REPUBLIKA.CO.ID, SEOUL -- Seorang pejabat kantor kepresidenan Korea Selatan (Korsel) yang tidak bersedia disebutkan namanya mengatakan Seoul mengetahui laporan mengenai kebocoran dokumen rahasia militer Amerika Serikat (AS). Ia menambahkan Korsel berencana membahas "masalah yang muncul" akibat kebocoran itu dengan AS.
Tiga orang pejabat AS mengatakan baru-baru ini beberapa dokumen rahasia militer AS diunggah di media sosial. Dokumen ini menunjukkan sebagian gambaran perang Ukraina satu bulan terakhir. Para sumber mengatakan elemen-elemen Rusia atau pro-Rusia kemungkinan dalang dari kebocoran tersebut.
Keaslian dokumen tersebut belum dapat diverifikasi secara mandiri. Departemen Kehakiman AS mengatakan sedang menyelidiki kebocoran tersebut.
Pada Ahad (9/4/2023) surat kabar The New York Times melaporkan dokumen-dokumen yang bocor itu mengenai pembahasan internal pejabat tinggi Korsel mengenai tekanan AS yang mendesak sekutunya membantu mengirim lebih banyak senjata ke Ukraina dan kebijakan Korsel untuk tidak melakukan itu.
Surat kabar tersebut mengatakan Korsel bersedia menjual peluru artilerinya untuk membantu AS mengisi kembali persediannya, dan bersikeras agar "pemakai terakhir" dari peluru itu harus militer AS. Namun pemerintah Korsel khawatir AS akan mengalihkan ke Ukraina.

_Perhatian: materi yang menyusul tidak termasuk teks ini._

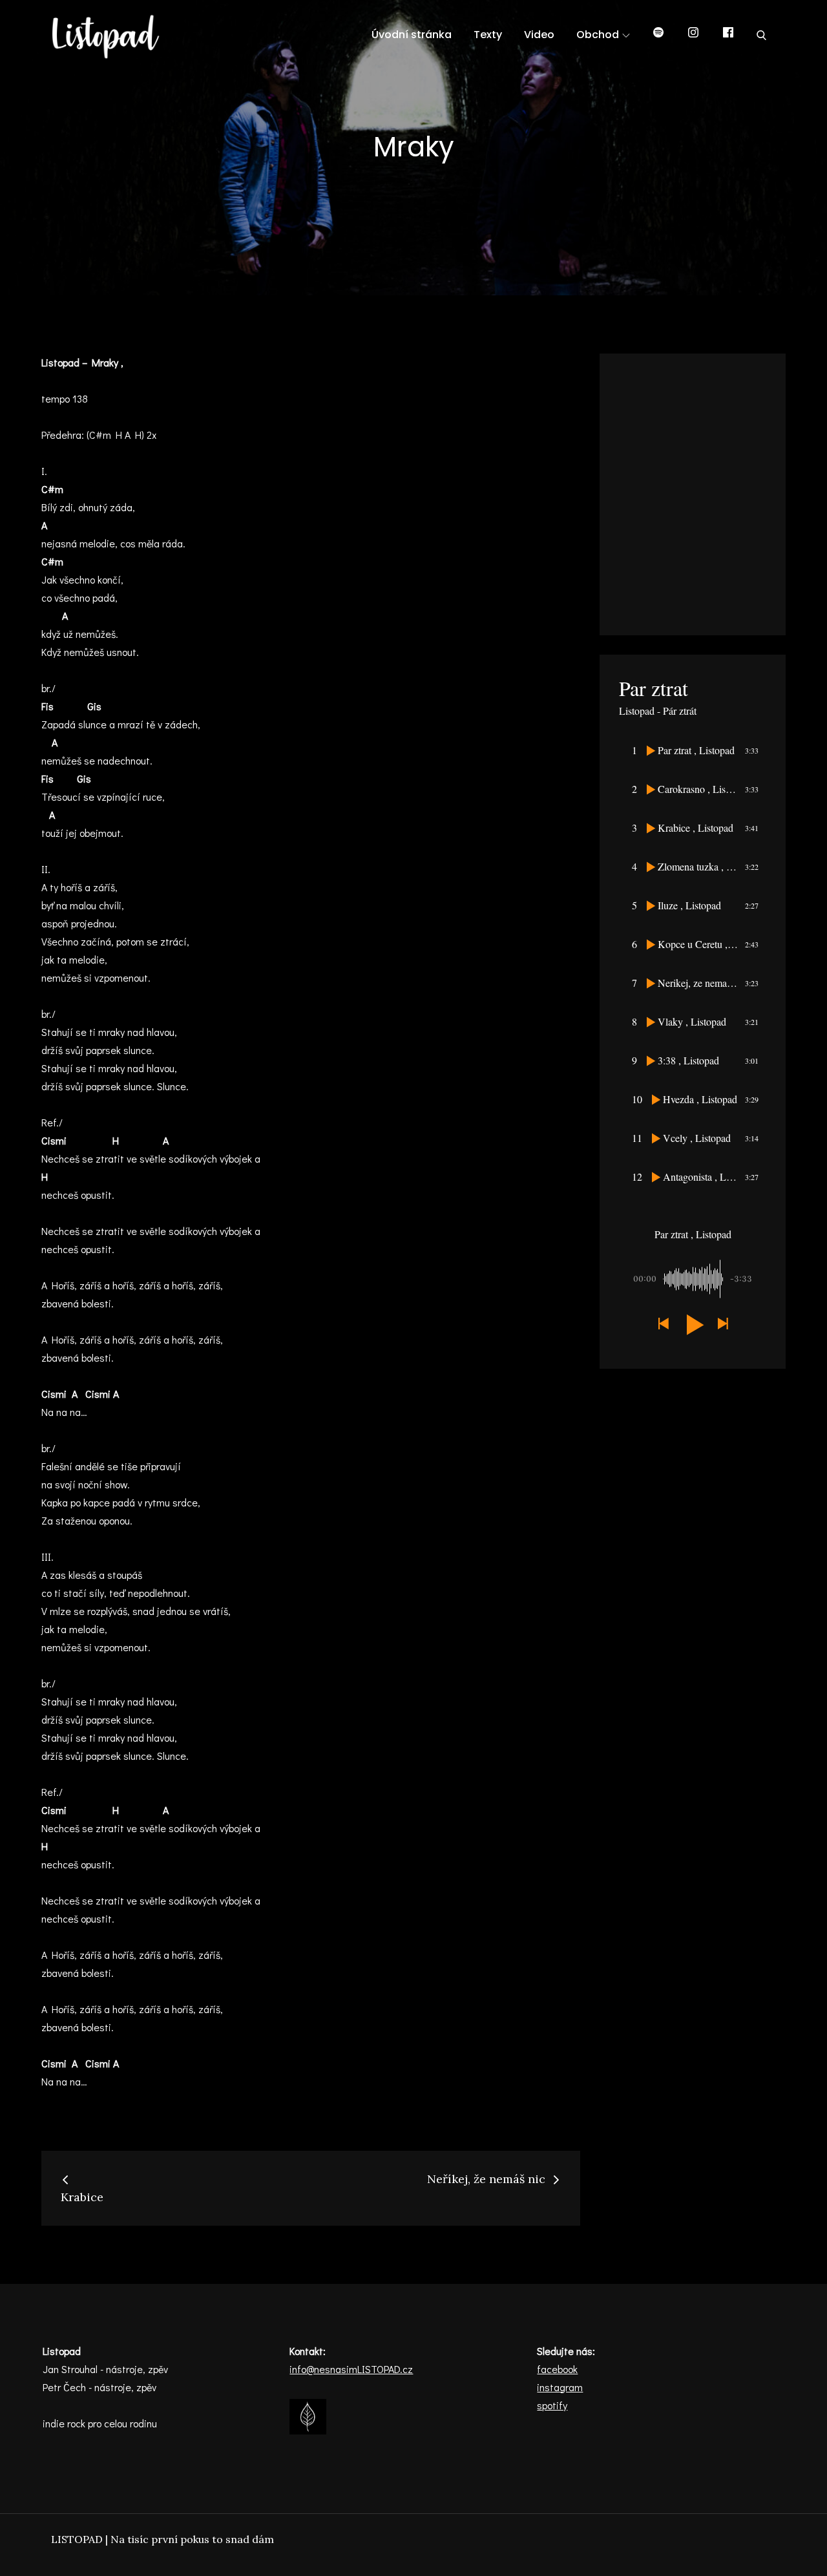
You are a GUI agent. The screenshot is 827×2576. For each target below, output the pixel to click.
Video (539, 34)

"Laporan rahasia itu berdasarkan sinyal intelijen, yang mana artinya Amerika Serikat memata-matai salah satu sekutu terbesarnya di Asia," kata the New York Times.
Pejabat dari kantor Kepresidenan Korsel menolak merespon pertanyaan mengenai kemungkinan AS memata-matai Korsel atau mengkonfirmasi detail dokumen-dokumen yang bocor. Ditanya apakah Korsel berencana mengajukan protes atau meminta penjelasan dari AS.
Pejabat itu mengatakan pemerintah Korsel akan meninjau kasus-kasus dan preseden yang pernah melibatkan negara lain. Sejak Rusia menginvasi Ukraina tahun lalu Korsel menandatangani kesepakatan menyediakan ratusan tank, pesawat dan senjata lain ke Polandia yang merupakan negara anggota Organisasi Pertahanan Atlantik Utara (NATO).
Namun Presiden Yoon Suk Yeol mengatakan undang-undang Korsel melarang pemerintahnya memasok senjata ke negara yang terlibat dalam konflik sehingga sulit bagi Seoul untuk mengirim senjata ke Ukraina. Pejabat kantor kepresidenan Korsel mengatakan Negeri Ginseng tampaknya tidak akan mengubah kebijakannya.
Yoon dijadwalkan akan bertemu Presiden AS Joe Biden pada 26 April mendatang. Selama kunjungan kenegaraan ke Washington.